Get your full text copy in PDF
Jaffar A. Al-Tawfiq
Med Sci Monit 2006; 12(11): CR471-475
Background: This study describes the resistance pattern of Streptococcus pneumoniae isolates obtained from pediatric patients in a Saudi Arabian hospital.
Material/Methods: This is a retrospective analysis of the antibiotic resistance of S. pneumoniae isolates (n=141) obtained from children in a Saudi Arabian hospital 1999–2004. Clinical data and antibiotic sensitivity were retrieved from microbiology data and analyzed.
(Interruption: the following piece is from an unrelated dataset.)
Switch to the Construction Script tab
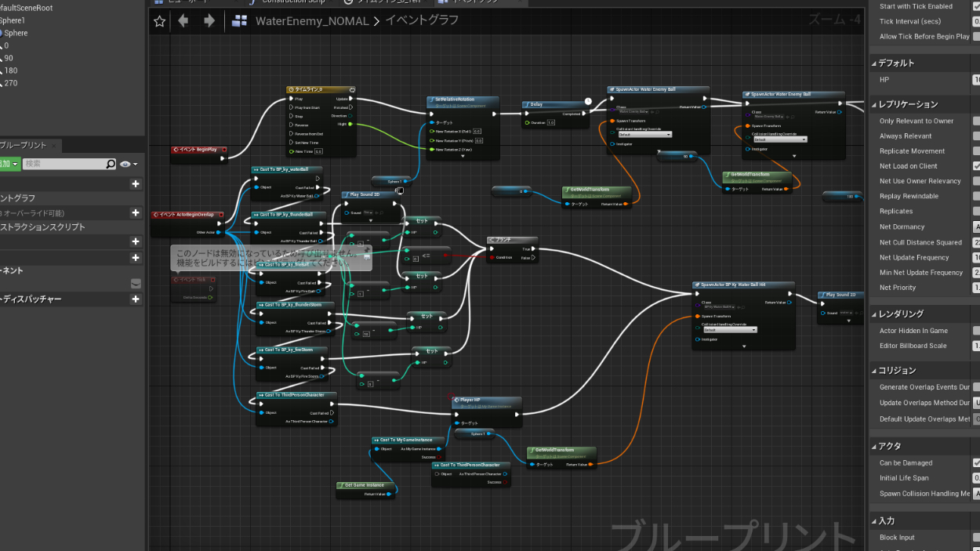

Results: Of the total isolates of S. pneumoniae, 57.6% were susceptible to penicillin, 28.8% intermediately susceptible, and 13.7% were resistant organisms. Over the study period, high-level penicillin resistance of S. pneumoniae was 0% in 1999, 23% in 2001, and 3.4% in 2004. Intermediate penicillin resistance was 21% in 1999, 41% in 2001, and 27.6% in 2004. The resistance rates to other antibiotics were as follows: erythromycin 33.4%, tetracycline 30%, trimethoprim sulfamethoxazole 40%, and clindamycin 21.6%. Children less than 2 years of age showed a higher rate of intermediately penicillin-susceptible isolates (41.9% versus 22.7%, P=0.0.02). They also had higher rates of resistance to tetracycline (42.4% versus 25%, P=0.03), trimethoprim-sulfamethoxazole (54% versus 33.8%, P=0.02), and clindamycin (33% versus 17%, P=0.04). All tested isolates were susceptibility to ceftriaxone and vancomycin.
Conclusions: The overall high-level penicillin resistance of S. pneumonaie from 1999–2004 was 13.7%. The percentage of intermediately penicillin-susceptible organisms was higher in the age group under 2 years of age (41.9%) than in patients 2 years of age or older (22.7%).